■ TRAVAIL DEMANDÉ
1. Selon l'article sur la loi Climat et Résilience, à combien est estimé le dépassement cumulé du premier budget carbone de la France ?
2. Extrayez de l'article sur la loi Climat et Résilience le passage qui va de « Sur l’ambition globale » jusqu'à « la période 2024-2030. » inclus.
3. Rédigez la suite de l'article sur la loi Climat et Résilience à partir de l'endroit où il s'arrête.

■ PAGE
Le Parlement examinera prochainement le projet de loi « portant sur la lutte contre le dérèglement climatique et le renforcement de la résilience face à ses effets », autrement intitulé Loi Climat et Résilience et qui aurait pu porter le nom de la Convention Citoyenne pour le Climat sur lequel il repose.

Dans son rôle, le HCC (Haut Conseil pour le Climat) a souhaité évaluer ce texte en amont du processus législatif afin « d’étudier la contribution du projet de loi à la stratégie nationale bas carbone (SNBC) » mais aussi « d’analyser le processus d’évaluation du projet de loi au regard du climat ».

Sur l’ambition globale de la loi : Peut mieux faire ?


« L’examen du texte par le Parlement devrait mieux inscrire les mesures retenues dans l’approche plus large de la stratégie de décarbonation, afin de rattraper le retard de la France sur sa trajectoire d’émissions et de respecter les prochains budgets carbone ».

Dans son évaluation, le HCC relève en effet que le premier budget carbone de la France (2015-2018), tel que définit dans la Stratégie Nationale Bas-Carbone (SNBC) n’a pas été respecté, avec un dépassement cumulé estimé à 61 Mt éqCO2. Il y a pourtant une diminution sur les 5 dernières années, de 1,2% par an en moyenne, mais insuffisante au regard des ambitions nationales. Le second budget carbone de la France (2019-2023) vise une baisse de 1,5% par an ainsi qu’une baisse de 3,2% par an sur la période 2024-2030.

■ JEU DE DONNÉES
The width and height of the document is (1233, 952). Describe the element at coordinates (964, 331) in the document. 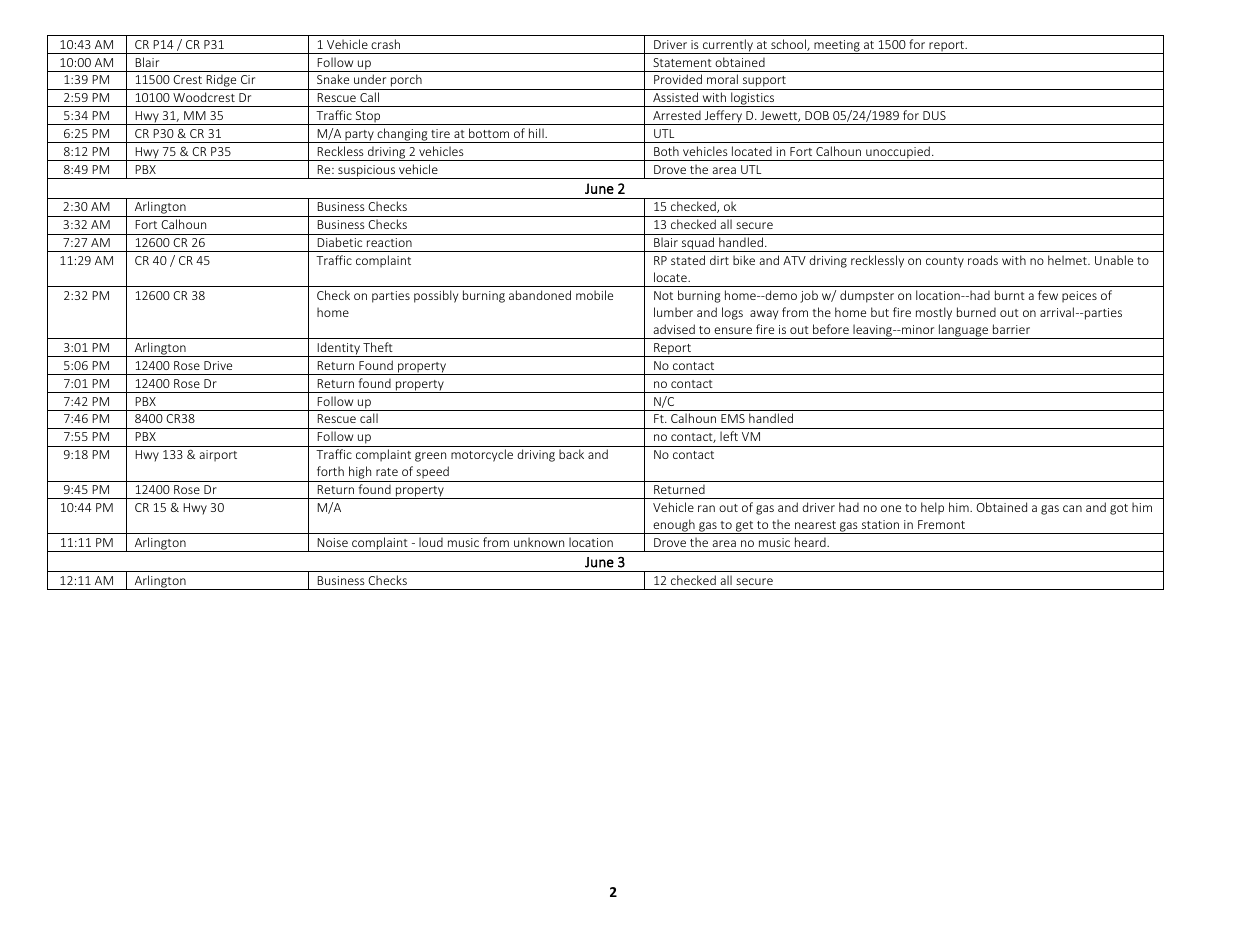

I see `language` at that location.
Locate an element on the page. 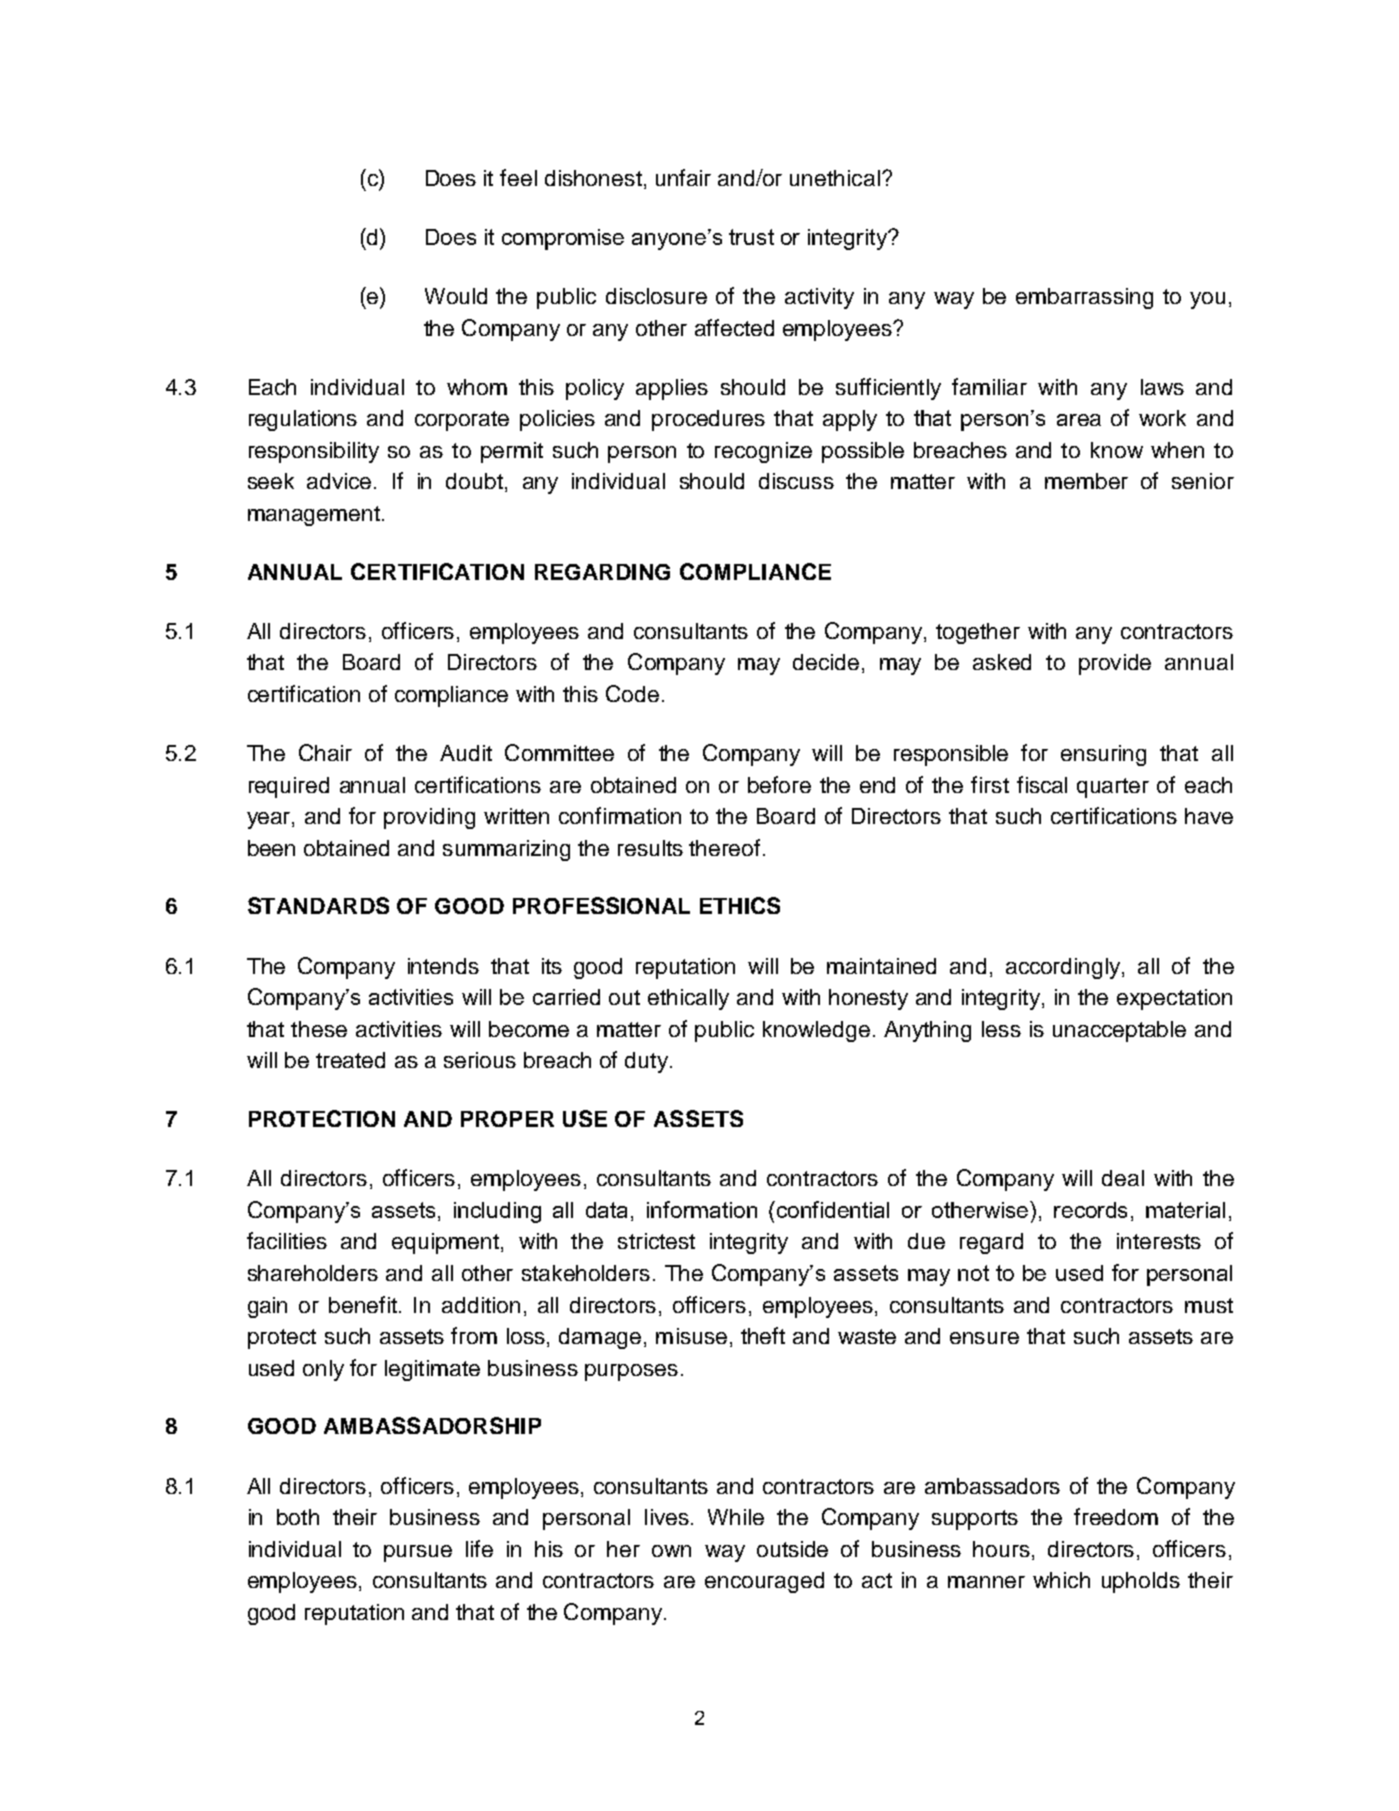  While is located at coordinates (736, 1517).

■ RÉPONSES PAR CONSIGNE
1. À 61 Mt éqCO2.

2.
Sur l’ambition globale de la loi : Peut mieux faire ?


« L’examen du texte par le Parlement devrait mieux inscrire les mesures retenues dans l’approche plus large de la stratégie de décarbonation, afin de rattraper le retard de la France sur sa trajectoire d’émissions et de respecter les prochains budgets carbone ».

Dans son évaluation, le HCC relève en effet que le premier budget carbone de la France (2015-2018), tel que définit dans la Stratégie Nationale Bas-Carbone (SNBC) n’a pas été respecté, avec un dépassement cumulé estimé à 61 Mt éqCO2. Il y a pourtant une diminution sur les 5 dernières années, de 1,2% par an en moyenne, mais insuffisante au regard des ambitions nationales. Le second budget carbone de la France (2019-2023) vise une baisse de 1,5% par an ainsi qu’une baisse de 3,2% par an sur la période 2024-2030.

3.
Or, même l’étude d’impact de ce projet de loi affirme qu’il « contribue à sécuriser l’atteinte d’entre la moitié et les deux tiers du chemin à parcourir entre les émissions en 2019 et la cible en 2030, soit une réduction de 112 Mt éqCO2/an ». Cette loi devrait donc permettre une diminution de nos émissions de CO2, mais une diminution insuffisante par rapport aux objectifs français et européens.

La loi Climat et Résilience s’appuie sur les travaux de la Convention Citoyenne pour le Climat (CCC) dont les propositions devaient être reprises « sans filtre » par le Gouvernement. Elles ont cependant été, pour la plupart, grandement remaniées et certaines retoquées. Ce qui explique aussi, probablement, que la portée globale de la loi ne soit pas à la hauteur de ce qui était prévu.

Sur la portée des mesures : un retour mitigé


« Le projet de loi n’offre pas suffisamment de vision stratégique de la décarbonation des différents secteurs émetteurs en France. La nature même de l’exercice de la CCC explique le nombre important de mesures, mais pas le manque de consolidation stratégique qu’on pourrait attendre de cette loi« .

La portée des mesures proposées par ce projet de loi n’impressionnent pas les membres du Haut Conseil pour le climat, qui regrettent notamment que « de nombreuses mesures portent sur des périmètres d’application restreints couvrant une part insuffisante des activités émettrices de gaz à effet de serre en France ». Le HCC souligne notamment, dans son rapport d’évaluation, « qu’une proportion élevée de ces mesures voit sa portée réduite par un périmètre d’application limité, voire ponctuel, des délais de mise en œuvre allongés ou encore de nombreuses conditions associées à leur application »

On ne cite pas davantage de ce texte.